There is a form where the user enters a number and according to the condition applied on the number, a list of addresses are displayed. I would like to store the data that is returned through AJAX. The code on the page that has a form:
index.php
<script>
$(document).ready(function() {
$("#phone").keyup(function() {
var number = $("#phone").val();
$.ajax({
url: "t_fetchaddr.php",
type: 'POST',
data: 'number='+number,
cache: false,
}).done(function(html) {
$('#results').html(html);
});
});
});
<script>
<form action="insert_temp.php" method="POST">
<input type="text" name="phoneno" id="phone" value="" />
<div id="results"></div>
<button class="button btn btn-primary btn-large" type="submit" name="submit" value="submit">Submit</button>
</form>
code on t_fetchaddr.php page
$val = $_REQUEST['number'];
$sql2 = "SELECT * FROM user_address where number='".$val."' ";
$result2 = mysqli_query($con, $sql2);
if (mysqli_num_rows($result2) > 0)
{ ?>
<div class="span6" >
<div class="span3">
<? while($row2 = mysqli_fetch_assoc($result2))
{ ?>
<input type="radio" name="old_address" value="<? echo $row2['address']; ?>" ><? echo $row2['address']; ?><br>
<? } ?>
</div>
</div>
<? } ?>
code on insert_temp.php page
$old_address = mysqli_real_escape_string($con, $_POST['old_address']);
echo $old_address;
Everything is working fine until displaying of the address through number, but when I submit the form it is not going to the back end.

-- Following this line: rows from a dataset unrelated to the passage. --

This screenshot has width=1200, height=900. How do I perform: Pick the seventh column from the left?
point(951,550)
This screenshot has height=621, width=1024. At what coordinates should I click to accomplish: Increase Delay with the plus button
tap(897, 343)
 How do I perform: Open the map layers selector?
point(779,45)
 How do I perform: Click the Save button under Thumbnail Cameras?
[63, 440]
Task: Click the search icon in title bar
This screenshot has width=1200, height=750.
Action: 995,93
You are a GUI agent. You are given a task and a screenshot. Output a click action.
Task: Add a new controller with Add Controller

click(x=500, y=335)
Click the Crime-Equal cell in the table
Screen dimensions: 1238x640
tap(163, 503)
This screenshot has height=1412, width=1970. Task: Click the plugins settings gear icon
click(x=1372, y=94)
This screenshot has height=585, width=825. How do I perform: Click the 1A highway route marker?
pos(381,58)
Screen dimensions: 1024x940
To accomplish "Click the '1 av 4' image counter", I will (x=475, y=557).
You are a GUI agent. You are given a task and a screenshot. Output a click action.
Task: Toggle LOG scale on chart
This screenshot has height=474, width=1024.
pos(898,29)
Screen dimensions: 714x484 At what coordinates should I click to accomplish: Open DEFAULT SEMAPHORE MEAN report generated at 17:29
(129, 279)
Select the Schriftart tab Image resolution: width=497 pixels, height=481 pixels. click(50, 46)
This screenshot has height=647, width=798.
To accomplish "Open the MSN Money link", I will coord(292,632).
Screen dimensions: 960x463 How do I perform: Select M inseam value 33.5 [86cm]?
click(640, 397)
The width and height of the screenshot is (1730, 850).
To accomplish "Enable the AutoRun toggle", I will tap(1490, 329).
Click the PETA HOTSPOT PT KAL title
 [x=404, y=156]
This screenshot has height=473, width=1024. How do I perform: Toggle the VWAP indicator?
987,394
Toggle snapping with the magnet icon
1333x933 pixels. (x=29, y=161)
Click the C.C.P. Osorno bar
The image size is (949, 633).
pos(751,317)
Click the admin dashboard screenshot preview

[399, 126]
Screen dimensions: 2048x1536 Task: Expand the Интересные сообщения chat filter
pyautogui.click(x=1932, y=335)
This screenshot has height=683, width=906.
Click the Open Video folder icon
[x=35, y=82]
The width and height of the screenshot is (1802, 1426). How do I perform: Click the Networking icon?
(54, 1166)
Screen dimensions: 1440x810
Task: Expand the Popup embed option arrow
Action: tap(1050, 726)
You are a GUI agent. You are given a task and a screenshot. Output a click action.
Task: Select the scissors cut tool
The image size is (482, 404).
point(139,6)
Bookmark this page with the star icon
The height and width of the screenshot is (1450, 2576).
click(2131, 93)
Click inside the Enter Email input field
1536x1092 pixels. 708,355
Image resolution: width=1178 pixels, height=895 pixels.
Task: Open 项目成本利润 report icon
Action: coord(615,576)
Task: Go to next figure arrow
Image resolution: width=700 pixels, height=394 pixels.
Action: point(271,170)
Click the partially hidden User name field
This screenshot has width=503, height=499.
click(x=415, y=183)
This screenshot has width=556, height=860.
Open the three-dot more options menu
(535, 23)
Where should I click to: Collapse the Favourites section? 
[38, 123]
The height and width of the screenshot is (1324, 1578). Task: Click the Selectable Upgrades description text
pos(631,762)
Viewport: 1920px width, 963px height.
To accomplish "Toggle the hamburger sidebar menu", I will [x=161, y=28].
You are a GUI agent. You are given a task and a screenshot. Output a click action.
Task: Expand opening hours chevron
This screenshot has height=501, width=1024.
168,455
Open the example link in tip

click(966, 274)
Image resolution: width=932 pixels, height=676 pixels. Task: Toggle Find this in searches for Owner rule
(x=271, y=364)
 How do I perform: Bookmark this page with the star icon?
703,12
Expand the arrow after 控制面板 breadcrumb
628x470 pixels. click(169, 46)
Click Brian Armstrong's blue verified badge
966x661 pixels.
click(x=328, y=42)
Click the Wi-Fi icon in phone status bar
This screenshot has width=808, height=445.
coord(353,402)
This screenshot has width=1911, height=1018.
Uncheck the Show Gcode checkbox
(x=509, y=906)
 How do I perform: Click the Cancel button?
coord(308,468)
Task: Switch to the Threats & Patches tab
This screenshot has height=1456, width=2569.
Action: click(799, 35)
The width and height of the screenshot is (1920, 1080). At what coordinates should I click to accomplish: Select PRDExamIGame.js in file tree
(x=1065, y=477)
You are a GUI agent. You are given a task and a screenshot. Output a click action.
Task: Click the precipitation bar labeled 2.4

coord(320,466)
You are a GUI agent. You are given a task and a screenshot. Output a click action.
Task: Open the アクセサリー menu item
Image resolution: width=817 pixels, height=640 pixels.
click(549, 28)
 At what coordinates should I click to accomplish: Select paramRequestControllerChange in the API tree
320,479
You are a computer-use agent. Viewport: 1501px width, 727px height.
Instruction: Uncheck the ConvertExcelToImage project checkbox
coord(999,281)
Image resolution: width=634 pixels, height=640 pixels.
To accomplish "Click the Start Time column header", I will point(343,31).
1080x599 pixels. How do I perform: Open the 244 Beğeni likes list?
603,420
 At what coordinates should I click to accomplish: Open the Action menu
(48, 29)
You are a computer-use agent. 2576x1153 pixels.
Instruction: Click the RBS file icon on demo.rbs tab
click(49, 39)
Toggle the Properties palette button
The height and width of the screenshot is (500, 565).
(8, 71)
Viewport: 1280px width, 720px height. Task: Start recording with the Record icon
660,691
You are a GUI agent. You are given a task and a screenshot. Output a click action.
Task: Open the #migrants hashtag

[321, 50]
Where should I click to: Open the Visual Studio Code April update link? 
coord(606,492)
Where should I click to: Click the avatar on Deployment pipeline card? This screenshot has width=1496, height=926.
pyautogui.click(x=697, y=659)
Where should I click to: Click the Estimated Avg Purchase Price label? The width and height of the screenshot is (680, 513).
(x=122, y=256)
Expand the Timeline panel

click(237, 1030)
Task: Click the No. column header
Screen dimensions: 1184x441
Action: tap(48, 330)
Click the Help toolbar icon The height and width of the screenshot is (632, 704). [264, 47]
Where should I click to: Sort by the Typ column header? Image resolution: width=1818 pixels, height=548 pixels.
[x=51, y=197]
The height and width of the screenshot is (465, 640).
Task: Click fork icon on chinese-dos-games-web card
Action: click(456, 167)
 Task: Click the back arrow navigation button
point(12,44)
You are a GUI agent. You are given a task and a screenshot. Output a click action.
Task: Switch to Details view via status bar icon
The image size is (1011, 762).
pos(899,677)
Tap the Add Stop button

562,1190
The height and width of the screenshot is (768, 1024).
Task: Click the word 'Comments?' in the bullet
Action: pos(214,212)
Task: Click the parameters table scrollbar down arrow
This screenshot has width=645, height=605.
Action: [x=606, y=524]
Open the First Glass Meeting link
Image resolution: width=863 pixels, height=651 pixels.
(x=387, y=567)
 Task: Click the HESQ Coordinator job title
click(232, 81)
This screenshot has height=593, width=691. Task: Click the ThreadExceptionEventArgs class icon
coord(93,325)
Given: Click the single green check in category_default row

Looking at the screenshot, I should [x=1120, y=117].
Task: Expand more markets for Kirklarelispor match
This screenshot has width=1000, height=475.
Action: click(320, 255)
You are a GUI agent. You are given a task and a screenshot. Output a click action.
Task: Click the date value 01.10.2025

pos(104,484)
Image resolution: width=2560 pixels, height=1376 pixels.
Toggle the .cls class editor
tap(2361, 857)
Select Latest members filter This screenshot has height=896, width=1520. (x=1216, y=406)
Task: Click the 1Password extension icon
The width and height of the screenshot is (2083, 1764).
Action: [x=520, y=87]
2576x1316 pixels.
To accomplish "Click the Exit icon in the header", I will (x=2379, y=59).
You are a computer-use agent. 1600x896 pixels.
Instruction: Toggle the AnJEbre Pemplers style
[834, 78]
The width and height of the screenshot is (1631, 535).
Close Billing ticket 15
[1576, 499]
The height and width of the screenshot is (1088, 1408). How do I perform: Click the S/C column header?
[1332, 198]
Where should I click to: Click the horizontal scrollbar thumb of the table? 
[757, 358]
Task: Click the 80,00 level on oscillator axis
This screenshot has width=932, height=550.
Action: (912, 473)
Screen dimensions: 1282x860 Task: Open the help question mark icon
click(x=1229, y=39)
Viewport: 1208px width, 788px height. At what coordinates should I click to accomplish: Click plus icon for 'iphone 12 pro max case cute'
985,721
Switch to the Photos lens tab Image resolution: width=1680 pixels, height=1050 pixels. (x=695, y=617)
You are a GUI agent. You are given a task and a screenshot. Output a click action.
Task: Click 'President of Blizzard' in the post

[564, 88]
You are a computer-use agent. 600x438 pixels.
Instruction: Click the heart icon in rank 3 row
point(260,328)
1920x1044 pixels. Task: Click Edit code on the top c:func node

I tried to echo $old_address but got nothing.
other input values in index page inside the form are going to backend but value that is being fetched from t_fetchaddr.php page is not getting carried, Can anyone please tell where I went wrong
Try this and watch your console :
$(document).ready(function() {
$("#phone").keyup(function() {
var number = $(this).val();
$.ajax({
url: "t_fetchaddr.php",
type: 'POST',
data: {number:number},
cache: false,
success : function(html) {
$('#results').html(html);
},
error : function(err){
console.log(err);
}
});
});
});
<script>
$(document).ready(function()
{
$("#phone").keyup(function()
{
var number = $("#phone").val();
$.ajax({
url: "t_fetchaddr.php",
type: 'POST',
data: {number :number}, //modified
cache: false,
success:function(html)
{
$('#results').html(html);
}
});
});
});
</script>//Missing closing
<form action="insert_temp.php" method="POST">
<input type="text" name="phoneno" id="phone" value="" />
<div id="results"></div>
<button class="button btn btn-primary btn-large" type="submit" name="submit" value="submit" >Submit</button>
</form>
and in php
$val = $_POST['phoneno'];
$sql2 = "SELECT * FROM user_address where number='".$val."' ";
$result2 = mysqli_query($con, $sql2);
if (mysqli_num_rows($result2) > 0)
{ ?>
<div class="span6" >
<div class="span3">
<? while($row2 = mysqli_fetch_assoc($result2))
{ ?>
<input type="radio" name="old_address" value="<? echo $row2['address']; ?>" ><? echo $row2['address']; ?><br>
<? } ?>
</div>
</div>
<? } ?>
Note:
Missing closing tag </script>
And this line changed data: 'number='+number,
just try this code on fetchaddr.php
i have just removed the in between php tags.
<?
$val = $_REQUEST['number'];
$sql2 = "SELECT * FROM user_address where number='".$val."' ";
$result2 = mysqli_query($con, $sql2);
if (mysqli_num_rows($result2) > 0) {
echo '<div class="span6" >
<div class="span3">';
while($row2 = mysqli_fetch_assoc($result2))
{
echo '<input type="radio" name="old_address" value="'.$row2['address'].'" >'.$row2['address'].'<br>';
}
echo '</div>
</div>';
} ?>
hopefully this will solve your problem.